Solve Momentum Problem: Skater w/60kg Mass+3kg Skateboard

[assaftolko]

A skater with a mass of 60 Kg is on a skateboard with a mass of 3 kg. The skater holds in his hands two weights each of them with a mass of 5 kg. The system is at rest and at some moment the skater throws horizontaly one of the weights so that it's velocity in respect to the skater is 8 m/s. After some more time he throws the second weight in the same direction.

What is the velocity of the skater after the second throw?

Well from conservation of momentum you get that for the first throw the momentum of the skater+skateboard after the throw minus the momentum of the first weight after the throw equals to 0. But why is it so clear that the skater and the skateboard will move in the same velocity? They don't say anything about any friction between the skater and the skateboard and if there's no friction then when the skater throws the weight he should move to the other direction in respect to the ground and to the skateboard. The skateboard should stay put because there is no horizontal force acting upon him. Am I wrong?

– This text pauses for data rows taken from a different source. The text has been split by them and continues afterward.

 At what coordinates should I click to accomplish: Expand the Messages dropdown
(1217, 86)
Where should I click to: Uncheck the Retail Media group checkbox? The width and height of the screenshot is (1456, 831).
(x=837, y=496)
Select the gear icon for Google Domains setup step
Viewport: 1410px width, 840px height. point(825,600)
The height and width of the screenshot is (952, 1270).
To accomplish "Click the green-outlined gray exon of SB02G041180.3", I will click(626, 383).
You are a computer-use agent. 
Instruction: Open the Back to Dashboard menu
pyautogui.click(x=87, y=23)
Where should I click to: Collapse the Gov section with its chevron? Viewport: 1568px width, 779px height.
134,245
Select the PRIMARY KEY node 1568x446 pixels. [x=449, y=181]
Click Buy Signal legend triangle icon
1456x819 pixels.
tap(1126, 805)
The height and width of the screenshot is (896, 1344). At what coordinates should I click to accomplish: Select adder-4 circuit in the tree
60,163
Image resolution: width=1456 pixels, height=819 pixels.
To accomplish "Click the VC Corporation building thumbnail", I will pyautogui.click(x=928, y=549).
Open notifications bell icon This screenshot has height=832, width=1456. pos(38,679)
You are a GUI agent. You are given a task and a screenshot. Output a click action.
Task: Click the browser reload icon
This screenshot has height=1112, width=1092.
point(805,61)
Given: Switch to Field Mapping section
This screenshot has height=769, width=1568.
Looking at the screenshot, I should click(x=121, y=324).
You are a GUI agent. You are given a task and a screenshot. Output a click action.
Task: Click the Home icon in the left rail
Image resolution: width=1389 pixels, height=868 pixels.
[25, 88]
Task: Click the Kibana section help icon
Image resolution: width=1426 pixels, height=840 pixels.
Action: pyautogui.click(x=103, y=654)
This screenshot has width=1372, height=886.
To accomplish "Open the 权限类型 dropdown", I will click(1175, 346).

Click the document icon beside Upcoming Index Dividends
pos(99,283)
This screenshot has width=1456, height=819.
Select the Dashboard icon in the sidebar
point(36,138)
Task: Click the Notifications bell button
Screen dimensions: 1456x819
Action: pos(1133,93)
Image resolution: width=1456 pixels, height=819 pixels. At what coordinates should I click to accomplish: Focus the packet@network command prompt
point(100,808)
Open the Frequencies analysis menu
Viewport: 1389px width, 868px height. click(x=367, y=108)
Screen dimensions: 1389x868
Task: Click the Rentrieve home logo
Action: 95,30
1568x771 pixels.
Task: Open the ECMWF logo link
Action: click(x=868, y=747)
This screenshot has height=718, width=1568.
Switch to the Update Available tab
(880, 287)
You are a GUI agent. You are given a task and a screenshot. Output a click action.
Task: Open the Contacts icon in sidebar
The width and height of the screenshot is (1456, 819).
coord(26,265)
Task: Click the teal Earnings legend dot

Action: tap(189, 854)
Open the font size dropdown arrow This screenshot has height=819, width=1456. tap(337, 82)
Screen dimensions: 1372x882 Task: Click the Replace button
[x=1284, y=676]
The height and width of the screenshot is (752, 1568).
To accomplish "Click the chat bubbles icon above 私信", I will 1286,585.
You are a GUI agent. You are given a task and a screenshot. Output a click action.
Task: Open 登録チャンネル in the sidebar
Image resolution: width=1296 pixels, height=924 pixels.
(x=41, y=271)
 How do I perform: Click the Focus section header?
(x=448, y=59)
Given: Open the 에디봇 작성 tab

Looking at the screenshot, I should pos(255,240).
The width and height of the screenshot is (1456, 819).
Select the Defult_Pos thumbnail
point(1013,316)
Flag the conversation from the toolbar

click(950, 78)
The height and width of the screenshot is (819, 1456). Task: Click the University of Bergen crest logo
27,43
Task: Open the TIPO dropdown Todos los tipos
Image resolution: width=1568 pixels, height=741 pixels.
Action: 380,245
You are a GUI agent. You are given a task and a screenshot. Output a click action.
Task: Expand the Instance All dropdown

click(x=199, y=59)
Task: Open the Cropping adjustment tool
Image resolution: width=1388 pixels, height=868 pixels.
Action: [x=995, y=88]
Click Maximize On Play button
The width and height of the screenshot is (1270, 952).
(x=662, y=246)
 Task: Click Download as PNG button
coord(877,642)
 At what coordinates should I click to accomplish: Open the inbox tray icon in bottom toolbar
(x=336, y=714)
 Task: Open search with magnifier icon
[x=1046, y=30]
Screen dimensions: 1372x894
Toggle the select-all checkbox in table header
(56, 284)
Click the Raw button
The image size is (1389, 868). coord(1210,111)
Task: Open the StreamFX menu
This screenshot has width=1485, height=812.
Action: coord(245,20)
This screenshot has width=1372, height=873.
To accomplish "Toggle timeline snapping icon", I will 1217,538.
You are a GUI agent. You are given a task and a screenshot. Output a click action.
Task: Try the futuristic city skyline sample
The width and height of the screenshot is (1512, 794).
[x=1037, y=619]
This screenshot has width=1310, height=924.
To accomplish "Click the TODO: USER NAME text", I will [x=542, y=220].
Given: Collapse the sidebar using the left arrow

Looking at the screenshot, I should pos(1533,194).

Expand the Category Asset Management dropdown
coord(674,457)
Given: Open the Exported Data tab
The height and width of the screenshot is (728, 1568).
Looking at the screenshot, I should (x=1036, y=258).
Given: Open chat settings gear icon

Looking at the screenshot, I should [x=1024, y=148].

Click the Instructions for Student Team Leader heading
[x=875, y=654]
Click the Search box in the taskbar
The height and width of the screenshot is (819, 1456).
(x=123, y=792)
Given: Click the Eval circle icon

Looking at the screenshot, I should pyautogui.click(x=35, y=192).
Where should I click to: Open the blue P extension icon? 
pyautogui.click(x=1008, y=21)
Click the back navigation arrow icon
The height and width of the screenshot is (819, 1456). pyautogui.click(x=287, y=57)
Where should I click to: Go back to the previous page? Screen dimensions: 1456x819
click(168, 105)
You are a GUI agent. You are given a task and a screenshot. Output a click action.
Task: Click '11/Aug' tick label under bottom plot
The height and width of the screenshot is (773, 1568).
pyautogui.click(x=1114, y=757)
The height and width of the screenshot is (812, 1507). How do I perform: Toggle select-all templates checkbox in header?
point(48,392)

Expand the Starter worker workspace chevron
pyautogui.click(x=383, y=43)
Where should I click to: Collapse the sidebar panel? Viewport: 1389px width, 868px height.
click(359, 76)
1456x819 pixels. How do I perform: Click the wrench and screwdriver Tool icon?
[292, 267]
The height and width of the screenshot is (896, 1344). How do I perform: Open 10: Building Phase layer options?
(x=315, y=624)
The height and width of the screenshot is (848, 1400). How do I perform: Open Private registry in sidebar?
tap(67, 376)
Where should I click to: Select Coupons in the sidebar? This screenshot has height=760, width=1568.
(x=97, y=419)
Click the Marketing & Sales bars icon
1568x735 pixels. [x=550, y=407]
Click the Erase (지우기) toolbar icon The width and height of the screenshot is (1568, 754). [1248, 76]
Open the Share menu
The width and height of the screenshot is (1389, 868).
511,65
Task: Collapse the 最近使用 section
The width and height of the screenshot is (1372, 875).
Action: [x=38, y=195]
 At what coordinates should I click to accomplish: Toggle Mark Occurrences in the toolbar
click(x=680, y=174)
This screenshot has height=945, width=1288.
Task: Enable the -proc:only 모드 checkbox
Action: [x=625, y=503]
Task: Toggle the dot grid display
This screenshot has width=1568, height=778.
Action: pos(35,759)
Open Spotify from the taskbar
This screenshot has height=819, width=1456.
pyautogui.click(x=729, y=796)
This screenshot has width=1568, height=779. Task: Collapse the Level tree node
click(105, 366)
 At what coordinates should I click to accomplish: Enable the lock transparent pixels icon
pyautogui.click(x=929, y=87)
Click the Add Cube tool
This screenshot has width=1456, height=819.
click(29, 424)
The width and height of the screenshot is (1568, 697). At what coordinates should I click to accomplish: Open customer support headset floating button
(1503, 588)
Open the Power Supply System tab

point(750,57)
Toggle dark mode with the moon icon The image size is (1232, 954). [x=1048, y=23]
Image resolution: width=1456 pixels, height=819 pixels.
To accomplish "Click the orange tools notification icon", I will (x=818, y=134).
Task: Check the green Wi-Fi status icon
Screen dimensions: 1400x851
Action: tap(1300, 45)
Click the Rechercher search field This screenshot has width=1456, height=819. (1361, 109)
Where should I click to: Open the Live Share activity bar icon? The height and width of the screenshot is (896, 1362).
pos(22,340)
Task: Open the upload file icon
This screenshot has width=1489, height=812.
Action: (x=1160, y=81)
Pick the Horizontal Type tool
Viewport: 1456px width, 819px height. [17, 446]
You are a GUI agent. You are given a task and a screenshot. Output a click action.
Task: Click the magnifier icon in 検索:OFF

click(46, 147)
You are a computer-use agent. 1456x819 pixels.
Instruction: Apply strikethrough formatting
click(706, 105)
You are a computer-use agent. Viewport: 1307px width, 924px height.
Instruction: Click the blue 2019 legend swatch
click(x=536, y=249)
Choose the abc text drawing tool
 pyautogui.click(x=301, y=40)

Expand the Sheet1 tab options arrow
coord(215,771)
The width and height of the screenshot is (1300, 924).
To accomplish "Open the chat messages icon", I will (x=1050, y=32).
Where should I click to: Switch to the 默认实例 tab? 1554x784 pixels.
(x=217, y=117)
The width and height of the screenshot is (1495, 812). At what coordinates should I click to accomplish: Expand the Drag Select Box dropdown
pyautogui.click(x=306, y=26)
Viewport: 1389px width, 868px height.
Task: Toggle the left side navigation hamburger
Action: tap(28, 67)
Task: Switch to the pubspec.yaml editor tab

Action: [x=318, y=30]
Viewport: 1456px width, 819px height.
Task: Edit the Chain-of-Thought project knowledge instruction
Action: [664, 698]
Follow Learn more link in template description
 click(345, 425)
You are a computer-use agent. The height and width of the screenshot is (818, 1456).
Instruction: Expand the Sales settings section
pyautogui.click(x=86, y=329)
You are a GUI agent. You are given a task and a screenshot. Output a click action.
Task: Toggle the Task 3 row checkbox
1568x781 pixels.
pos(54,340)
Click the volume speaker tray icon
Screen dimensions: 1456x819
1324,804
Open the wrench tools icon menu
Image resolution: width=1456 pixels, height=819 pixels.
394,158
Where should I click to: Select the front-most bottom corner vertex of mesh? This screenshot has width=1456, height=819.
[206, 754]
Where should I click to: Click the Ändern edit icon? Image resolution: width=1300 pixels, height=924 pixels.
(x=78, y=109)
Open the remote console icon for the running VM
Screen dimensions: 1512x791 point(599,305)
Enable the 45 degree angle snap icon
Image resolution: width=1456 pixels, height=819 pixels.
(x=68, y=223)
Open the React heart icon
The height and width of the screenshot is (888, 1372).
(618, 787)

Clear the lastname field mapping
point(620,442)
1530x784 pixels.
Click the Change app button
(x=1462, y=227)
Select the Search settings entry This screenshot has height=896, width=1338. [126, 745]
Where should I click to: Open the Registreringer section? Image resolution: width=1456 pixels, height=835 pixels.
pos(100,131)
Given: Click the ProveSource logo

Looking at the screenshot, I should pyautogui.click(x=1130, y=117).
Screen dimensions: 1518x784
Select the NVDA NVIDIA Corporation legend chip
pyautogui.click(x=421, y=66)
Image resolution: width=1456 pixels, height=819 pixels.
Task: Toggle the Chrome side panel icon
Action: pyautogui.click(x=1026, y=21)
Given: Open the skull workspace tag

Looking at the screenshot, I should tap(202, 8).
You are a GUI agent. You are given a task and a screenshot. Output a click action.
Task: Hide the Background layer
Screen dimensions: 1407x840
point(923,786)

Also - isn't there something missing about the velocity of the second weight in order to solve the question?

 

[Doc Al]

Well from conservation of momentum you get that for the first throw the momentum of the skater+skateboard after the throw minus the momentum of the first weight after the throw equals to 0.

OK.

But why is it so clear that the skater and the skateboard will move in the same velocity? They don't say anything about any friction between the skater and the skateboard and if there's no friction then when the skater throws the weight he should move to the other direction in respect to the ground and to the skateboard. The skateboard should stay put because there is no horizontal force acting upon him. Am I wrong?

Why would you think that there's no friction between skateboard and skater? You are supposed to assume that they move together, just like they normally would. (But you're correct--if the skateboard where frictionless, it would just stay put. But it would be a pretty useless skateboard!)

Also - isn't there something missing about the velocity of the second weight in order to solve the question?

Assume the same conditions apply for the second throw. Note that the velocity of the thrown weight is given with respect to the skater.

 

[assaftolko]

OK.

Why would you think that there's no friction between skateboard and skater? You are supposed to assume that they move together, just like they normally would. (But you're correct--if the skateboard where frictionless, it would just stay put. But it would be a pretty useless skateboard!)

Well I don't know I mean you can solve the problem even if it's friction free and usually if there's friction they say it... Also if there's static friction I think you need to check if the max value of it can hold the skater in place and so you'll need to have the friction coefficient mue s... So if there's no mentioning of friction by the word or by stating the value of mue s I figgured there isn't any friction...

Assume the same conditions apply for the second throw. Note that the velocity of the thrown weight is given with respect to the skater.

Ok thanks !

 

[Doc Al]

Don't make the problem harder than it is. (But good thinking though.)

 

[Nickie]

I would approach this problem by first clarifying some assumptions and variables. Is the ground frictionless or is there some resistance that could affect the velocity of the skater and skateboard? Is the skater on a flat surface or is there an incline? These factors could affect the outcome of the problem.

Assuming that the ground is frictionless and the skater is on a flat surface, we can apply the principles of conservation of momentum to solve this problem. The initial momentum of the system (skater+skateboard+weights) is zero since it is at rest. After the first throw, the momentum of the first weight is 5 kg x 8 m/s = 40 kg*m/s in the positive direction. According to the law of conservation of momentum, the momentum of the skater+skateboard must also be 40 kg*m/s in the negative direction in order to balance out the system's momentum to zero.

Therefore, after the first throw, the skater and skateboard will have a total momentum of -40 kg*m/s. Now, when the second weight is thrown, the total momentum of the system must still be conserved. The second weight will have a momentum of 5 kg x 8 m/s = 40 kg*m/s in the positive direction. Therefore, in order to balance out the system's momentum to zero, the skater and skateboard must have a momentum of -40 kg*m/s in the negative direction.

This means that the skater's velocity after the second throw will be in the negative direction at the same speed as the first throw, which is 8 m/s. The skateboard will also have the same velocity as the skater since they are connected and there is no external force acting on the skateboard.

In conclusion, the velocity of the skater after the second throw will be -8 m/s, assuming the ground is frictionless and the skater is on a flat surface. However, if there are other factors involved, such as friction or incline, the velocity could be different. More information or clarification on these variables would be needed to accurately solve the problem.